How would one go about activating/deactivating the different playdate.update() loops in different .lua files? (Assuming a very simple case, like world map vs. level, where a complex library may be overkill.)
My default approach would be to evaluate a conditional (checking which context/level) every frame, but that seems like needless work for the machine if there's a more elegant approach.
For one of my projects I separated everything into "screens". They have their own update logic, hold all the context they need, and define the transitions between each other. The current screen is stored in a global variable so the playdate.update can call the current screen‘s update directly without having to check anything.
If you like, you can always reassign the value of playdate.update to point at a new function. For example, here pressing A or B will swap out the update function:
local updateA = function()
local updateB = function()
playdate.update = updateA
playdate.update = updateB
Although I normally do just check a state flag or some conditional, mostly because I find it more readable.
In general, I make a simple "scene" or "module" system. A "module" is just an object that has an update function. Then, the core of my game has a variable called currentModule.

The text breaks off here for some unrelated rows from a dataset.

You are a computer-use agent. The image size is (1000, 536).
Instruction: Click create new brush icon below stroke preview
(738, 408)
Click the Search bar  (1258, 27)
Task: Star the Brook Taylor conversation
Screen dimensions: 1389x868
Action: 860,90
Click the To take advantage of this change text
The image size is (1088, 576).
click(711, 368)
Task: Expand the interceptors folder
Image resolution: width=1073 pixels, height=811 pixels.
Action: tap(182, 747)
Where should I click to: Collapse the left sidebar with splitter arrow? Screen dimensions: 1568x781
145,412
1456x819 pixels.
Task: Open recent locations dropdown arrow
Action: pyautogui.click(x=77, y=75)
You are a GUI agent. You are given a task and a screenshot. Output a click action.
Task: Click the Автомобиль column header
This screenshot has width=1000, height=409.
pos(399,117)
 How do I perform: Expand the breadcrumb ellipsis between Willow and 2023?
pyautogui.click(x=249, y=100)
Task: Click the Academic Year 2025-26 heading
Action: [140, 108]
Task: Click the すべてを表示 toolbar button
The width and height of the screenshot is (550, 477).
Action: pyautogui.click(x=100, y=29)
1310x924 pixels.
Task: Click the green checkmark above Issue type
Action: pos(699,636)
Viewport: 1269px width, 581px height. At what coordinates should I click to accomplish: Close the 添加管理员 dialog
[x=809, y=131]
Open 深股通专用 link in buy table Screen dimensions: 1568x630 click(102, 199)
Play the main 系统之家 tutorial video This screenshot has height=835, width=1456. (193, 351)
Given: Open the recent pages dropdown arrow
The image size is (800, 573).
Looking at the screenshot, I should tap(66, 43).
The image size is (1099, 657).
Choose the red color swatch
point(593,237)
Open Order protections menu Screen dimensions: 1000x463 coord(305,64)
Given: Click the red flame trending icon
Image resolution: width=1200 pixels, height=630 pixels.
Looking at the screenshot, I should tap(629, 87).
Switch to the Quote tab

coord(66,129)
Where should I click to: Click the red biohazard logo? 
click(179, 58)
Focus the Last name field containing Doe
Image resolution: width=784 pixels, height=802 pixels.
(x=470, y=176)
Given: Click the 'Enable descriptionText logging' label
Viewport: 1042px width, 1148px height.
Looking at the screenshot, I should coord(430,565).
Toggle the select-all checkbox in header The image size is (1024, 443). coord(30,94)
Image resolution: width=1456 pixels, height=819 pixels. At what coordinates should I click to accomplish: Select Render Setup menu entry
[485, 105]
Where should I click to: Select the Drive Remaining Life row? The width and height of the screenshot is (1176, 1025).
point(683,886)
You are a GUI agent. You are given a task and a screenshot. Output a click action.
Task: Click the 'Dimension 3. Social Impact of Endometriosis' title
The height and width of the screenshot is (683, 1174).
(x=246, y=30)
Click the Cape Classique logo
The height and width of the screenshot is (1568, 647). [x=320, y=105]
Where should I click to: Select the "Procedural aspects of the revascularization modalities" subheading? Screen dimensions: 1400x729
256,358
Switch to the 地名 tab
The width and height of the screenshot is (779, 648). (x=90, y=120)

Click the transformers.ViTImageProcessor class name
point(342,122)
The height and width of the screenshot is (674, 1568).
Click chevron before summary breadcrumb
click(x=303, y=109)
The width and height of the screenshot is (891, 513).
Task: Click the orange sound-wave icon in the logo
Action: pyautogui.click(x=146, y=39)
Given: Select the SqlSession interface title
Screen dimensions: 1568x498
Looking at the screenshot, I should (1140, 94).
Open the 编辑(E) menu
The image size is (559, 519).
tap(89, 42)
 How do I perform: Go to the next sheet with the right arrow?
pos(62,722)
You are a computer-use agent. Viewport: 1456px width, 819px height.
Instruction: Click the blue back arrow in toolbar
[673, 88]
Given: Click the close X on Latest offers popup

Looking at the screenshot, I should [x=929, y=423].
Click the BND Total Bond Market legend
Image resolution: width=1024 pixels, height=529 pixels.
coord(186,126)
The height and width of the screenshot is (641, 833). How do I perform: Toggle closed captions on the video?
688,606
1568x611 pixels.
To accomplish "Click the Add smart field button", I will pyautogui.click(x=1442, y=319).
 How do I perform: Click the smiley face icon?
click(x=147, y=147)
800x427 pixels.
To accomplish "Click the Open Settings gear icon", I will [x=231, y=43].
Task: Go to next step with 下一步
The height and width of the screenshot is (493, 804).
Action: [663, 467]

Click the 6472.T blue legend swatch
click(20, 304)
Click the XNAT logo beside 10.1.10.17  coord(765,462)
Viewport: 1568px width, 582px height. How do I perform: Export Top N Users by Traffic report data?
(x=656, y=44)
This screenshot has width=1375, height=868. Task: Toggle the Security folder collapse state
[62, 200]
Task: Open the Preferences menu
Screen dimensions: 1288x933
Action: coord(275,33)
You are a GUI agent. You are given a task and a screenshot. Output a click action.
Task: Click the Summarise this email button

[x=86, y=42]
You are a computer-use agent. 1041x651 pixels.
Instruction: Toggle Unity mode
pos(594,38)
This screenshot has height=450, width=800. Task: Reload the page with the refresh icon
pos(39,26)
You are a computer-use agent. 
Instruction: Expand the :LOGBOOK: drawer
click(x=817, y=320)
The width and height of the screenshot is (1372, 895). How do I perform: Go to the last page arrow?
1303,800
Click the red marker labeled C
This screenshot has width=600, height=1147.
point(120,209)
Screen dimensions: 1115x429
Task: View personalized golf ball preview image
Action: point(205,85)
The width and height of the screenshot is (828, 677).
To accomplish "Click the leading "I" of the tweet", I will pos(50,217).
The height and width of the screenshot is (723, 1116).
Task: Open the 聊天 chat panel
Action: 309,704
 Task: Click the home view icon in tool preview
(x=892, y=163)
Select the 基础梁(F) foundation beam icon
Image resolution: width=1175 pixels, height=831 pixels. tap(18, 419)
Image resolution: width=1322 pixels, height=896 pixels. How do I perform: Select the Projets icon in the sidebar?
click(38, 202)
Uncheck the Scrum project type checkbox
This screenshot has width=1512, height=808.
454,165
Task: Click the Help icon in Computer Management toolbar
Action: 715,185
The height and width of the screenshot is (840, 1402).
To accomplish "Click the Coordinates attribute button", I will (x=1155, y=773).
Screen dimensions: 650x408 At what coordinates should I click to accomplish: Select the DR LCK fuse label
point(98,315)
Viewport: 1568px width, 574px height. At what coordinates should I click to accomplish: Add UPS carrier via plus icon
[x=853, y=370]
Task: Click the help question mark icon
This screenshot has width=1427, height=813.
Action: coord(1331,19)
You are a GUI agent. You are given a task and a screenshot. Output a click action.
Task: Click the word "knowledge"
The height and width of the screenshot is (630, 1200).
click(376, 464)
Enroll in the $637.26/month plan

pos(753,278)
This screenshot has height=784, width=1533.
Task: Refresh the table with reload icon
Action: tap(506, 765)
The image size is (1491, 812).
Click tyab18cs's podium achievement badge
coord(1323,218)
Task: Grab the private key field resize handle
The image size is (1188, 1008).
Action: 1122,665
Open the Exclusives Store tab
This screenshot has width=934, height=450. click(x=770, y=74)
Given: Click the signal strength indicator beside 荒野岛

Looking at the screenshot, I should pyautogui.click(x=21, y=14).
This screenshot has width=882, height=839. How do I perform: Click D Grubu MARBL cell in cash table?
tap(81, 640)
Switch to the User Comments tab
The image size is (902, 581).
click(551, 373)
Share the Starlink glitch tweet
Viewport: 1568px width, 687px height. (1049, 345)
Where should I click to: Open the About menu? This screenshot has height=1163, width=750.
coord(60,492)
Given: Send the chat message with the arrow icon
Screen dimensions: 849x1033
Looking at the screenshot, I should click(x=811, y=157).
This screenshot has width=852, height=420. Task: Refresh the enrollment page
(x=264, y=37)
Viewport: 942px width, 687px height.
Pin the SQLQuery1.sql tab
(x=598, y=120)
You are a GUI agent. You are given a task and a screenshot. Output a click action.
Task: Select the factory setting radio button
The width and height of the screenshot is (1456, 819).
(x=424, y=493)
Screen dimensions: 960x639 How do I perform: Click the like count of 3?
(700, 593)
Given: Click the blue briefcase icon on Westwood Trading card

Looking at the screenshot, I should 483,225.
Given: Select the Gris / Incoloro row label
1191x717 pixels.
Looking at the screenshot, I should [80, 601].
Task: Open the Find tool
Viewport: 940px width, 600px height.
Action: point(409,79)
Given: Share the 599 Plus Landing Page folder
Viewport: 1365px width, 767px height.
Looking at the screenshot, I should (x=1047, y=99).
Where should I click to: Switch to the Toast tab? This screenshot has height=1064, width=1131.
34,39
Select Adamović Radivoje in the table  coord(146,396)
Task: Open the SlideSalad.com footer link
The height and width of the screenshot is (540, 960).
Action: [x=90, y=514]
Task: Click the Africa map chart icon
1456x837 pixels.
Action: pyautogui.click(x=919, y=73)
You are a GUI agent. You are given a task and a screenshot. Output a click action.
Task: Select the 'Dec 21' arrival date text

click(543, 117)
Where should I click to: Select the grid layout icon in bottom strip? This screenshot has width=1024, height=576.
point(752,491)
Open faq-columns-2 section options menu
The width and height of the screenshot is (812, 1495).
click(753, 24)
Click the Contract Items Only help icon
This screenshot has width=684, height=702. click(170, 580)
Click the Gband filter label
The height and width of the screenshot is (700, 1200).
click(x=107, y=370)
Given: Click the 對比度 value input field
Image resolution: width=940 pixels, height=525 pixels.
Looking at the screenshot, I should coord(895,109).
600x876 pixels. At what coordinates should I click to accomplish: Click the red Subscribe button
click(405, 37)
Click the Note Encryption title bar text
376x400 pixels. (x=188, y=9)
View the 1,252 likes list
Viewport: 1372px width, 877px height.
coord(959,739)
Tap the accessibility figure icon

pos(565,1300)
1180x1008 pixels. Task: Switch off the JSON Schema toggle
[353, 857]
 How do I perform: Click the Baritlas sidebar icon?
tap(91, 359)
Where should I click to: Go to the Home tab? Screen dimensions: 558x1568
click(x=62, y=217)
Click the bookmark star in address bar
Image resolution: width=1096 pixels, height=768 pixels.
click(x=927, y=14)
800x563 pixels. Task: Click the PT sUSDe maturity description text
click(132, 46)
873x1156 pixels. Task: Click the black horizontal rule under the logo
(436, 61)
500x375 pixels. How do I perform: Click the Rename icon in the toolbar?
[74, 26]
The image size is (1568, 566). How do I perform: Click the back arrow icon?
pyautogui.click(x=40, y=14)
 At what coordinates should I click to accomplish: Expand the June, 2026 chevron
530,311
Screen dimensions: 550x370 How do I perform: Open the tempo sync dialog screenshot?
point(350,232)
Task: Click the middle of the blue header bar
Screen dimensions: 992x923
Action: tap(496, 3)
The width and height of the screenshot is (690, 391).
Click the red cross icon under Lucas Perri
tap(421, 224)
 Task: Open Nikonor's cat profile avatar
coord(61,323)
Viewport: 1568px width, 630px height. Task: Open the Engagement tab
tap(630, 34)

Whenever playdate.update runs, it just calls update on currentModule. So you change scenes by assigning a different module to currentModule, and then that module's update function will be called on the next playdate.update. No switch statement or long chained if statements required.
Sometimes I go a step further and add becomeActive and resignActive functions to the modules, which are called when a module becomes or stops being the current module, respectively, so that they can do setup and teardown.
There is so many ways to handle a scene update, it's difficult to say what is the best practice. The Playdate SDK really let you do whatever you prefer. It's really just a question of taste.
Like Donald, I have my own scene system (I actually have two different ones, depending of the project) but sometimes I even think this is a bit over-engineered.
I even think that a simple series of ifs to call the right functions is totally appropriate. When you feel it starts to be less manageable, you will have a better understanding of what you need and can develop a solution appropriate for your needs and style.
-- This is totally fine
current_screen = "intro"
if current_screen == "intro" then
elseif current_screen == "gameplay" then
The default update loop isn’t anything special. It’s just another function defined by you. If you define it first under another name (e.g. defaultUpdate) and then assign it to playdate.update like the other functions, you’ll be able to reference it later and run playdate.update = defaultUpdate whenever you want it back.
pushScreen(screen) and popScreen() can be used from anywhere in the code. When popScreen() is called, a transition to the previous screen is added to pendingNavigators. This means that the current update will continue as normal, and on the next update, the switch is made. If Screens keep state, that state can be restored in Screen:resume.
For example when you select level 3 in level select, start level 3 and then call popScreen(); then the level select screen will be restored with level 3 selected.